Part of the trip was along a State Road and I learned that the local engineers have no concern for drainage (as there is no rain) so wherever the water may flow across the road, they just design a dip in the road to get the water from one side to the other. You know how many dips we went through?
29 Palms RV Park was a nice campground with paved roads, decent size lots a pool and other amenities but no pickle ball. Met a few people but didn’t get to know anyone well. There is a Marine Corps Air Ground Combat Center Base nearby and many of the residents were people stationed at the base.
Wednesday we went to Joshua Tree National Park. Joshua Tree is 800,000 acres of desert, it’s a convergence of the Colorado (below 3000 feet) and Mojave (above 3000 feet) deserts. We did watch the video and get our stamps. This is a great place to hike, rock climb (more than 8000 routes to climb), drive thru, and view.
We did see the Cholla Cactus Garden, the Jumbo Rocks, Keys view, and we saw Oasis of Mara.

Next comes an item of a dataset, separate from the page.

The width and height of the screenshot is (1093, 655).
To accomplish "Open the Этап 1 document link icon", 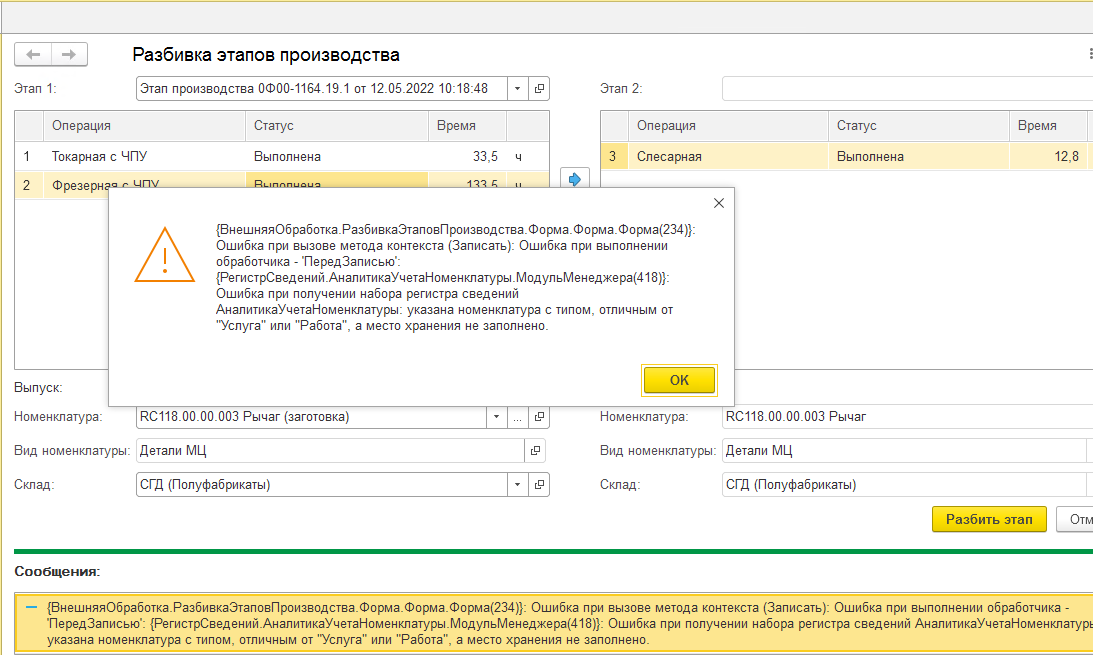I will (540, 89).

We heard a presentation by the ranger on the Keys family and how they settled this area and supported desert living. They never had electricity but was self-sufficient on their own. A rough life style especially in the desert. There are also a lot of mines in the park but we didn’t get to see them. There will always be a next time, when I have a four-wheel drive vehicle which would be beneficial in some of these parks.
The Joshua Tree is not a tree or cactus, it is a part of the agave family. Its leaves are succulent and spiky. It’s found in the elevation above 4000 feet. Why Joshua Tree? according to legend, when the Mormons moved westward, the upraised arms of the plant resembled the upraised arms of the prophet Joshua in the Old Testament leading them into the Promised Land.
On top of Keys View (elevation 5200 feet) we were able to see Palm Springs, Desert Hot Springs and all the golf courses. You could see for miles, even see the San Andreas Fault. You learn quickly the change of temperature with elevation.
The Cholla Cactus had warnings about not brushing near the cactus as it had a tendency to jump and stick to the unaware passerby.
There were campgrounds but the RV wouldn’t fit. Most of them were tent camping.
The scenery was beautiful.
Thursday was our easy day as there is not a whole lot to see in this area. The desert doesn’t have many different aspects to it. I rode the bike about 15 miles through town and checked out their murals, they have a bunch of them telling the history of the town and the people in it. There was at least 25 murals that had a story attached. Brenda was working on her creative issues.
All these months in the desert and I final see a tumbleweed roll across in front of me but it was on the bike trail.
The other surprise (for my gambling friends) is the number of casinos. There are so many Indian Reservations and everyone has a casino. Even in 29 Palms was the Tortoise Rock Casino.
I will tell you I did not count the number of palm trees in the city to see if they had 29.
Friday we headed out for Las Vegas, another first.